Most UI development tools focus on the layout of widgets on a screen. Slamdunk focuses on the underlying structure of a UI. Instead of laying out components and then jumping the gap to the domain model, Slamdunk begins at the model and extrudes the UI incrementally, much like the growth of a tree. The visible UI is almost a side effect. Correct results appear much more quickly, and are more easily maintained. Furthermore, this makes it possible to describe abstract UIs that automatically complete themselves at runtime.
A framework like Slamdunk has to make generalizations about what a UI is and how it works. In the very few cases where these generalizations are found not to apply, and in cases where unusual screen components are needed, developers can integrate their custom components into Slamdunk by following a simple coding recipe. All Slamdunk-compatible objects have the same API, which is exposed and documented for you to use.Slamdunk development begins with your domain models, coded according to a convention you probably already use. UIs for individual domain classes are described, instantiated, and tested right now without compilation or strange modes. Completed descriptions are added to a repository and invoked on demand. These descriptions tend to be small, often 20 to 100 times smaller than the corresponding Java code, with most taking only a few minutes to develop. The resulting UI fragments assemble themselves into larger UI structures without further programmer intervention.

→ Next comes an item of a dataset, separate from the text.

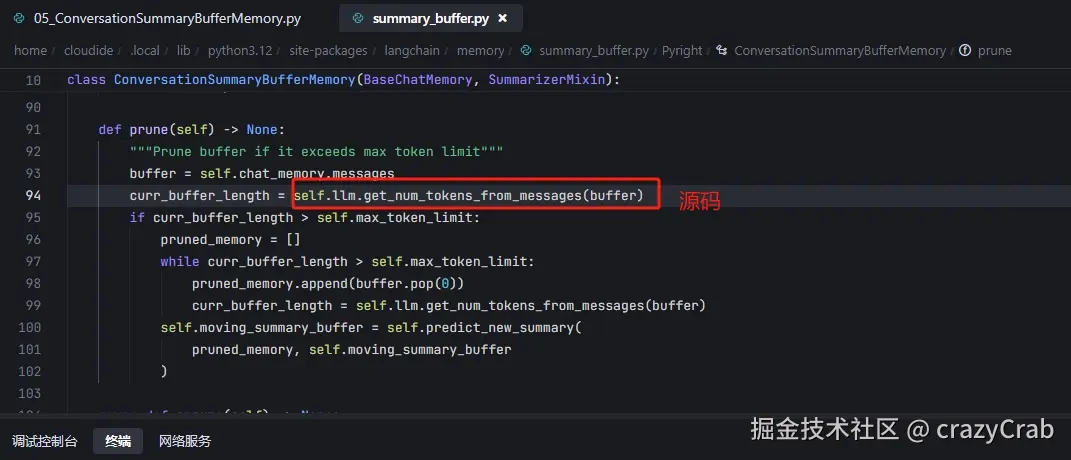
Task: Open ConversationSummaryBufferMemory breadcrumb symbol list
Action: (x=839, y=50)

Deployment involves distributing the Slamdunk class library to your users, along with your application-specific code. This library contains about 250 classes, and is not considered large by current standards. If you are deploying applets, there is a Slamdunk server component.
Slamdunk is a product-and-services combination. Along with the class library, tools, and documentation, brising.com assists you with training and consulting. We want to see your application designed, developed, and deployed every bit as fast as you do.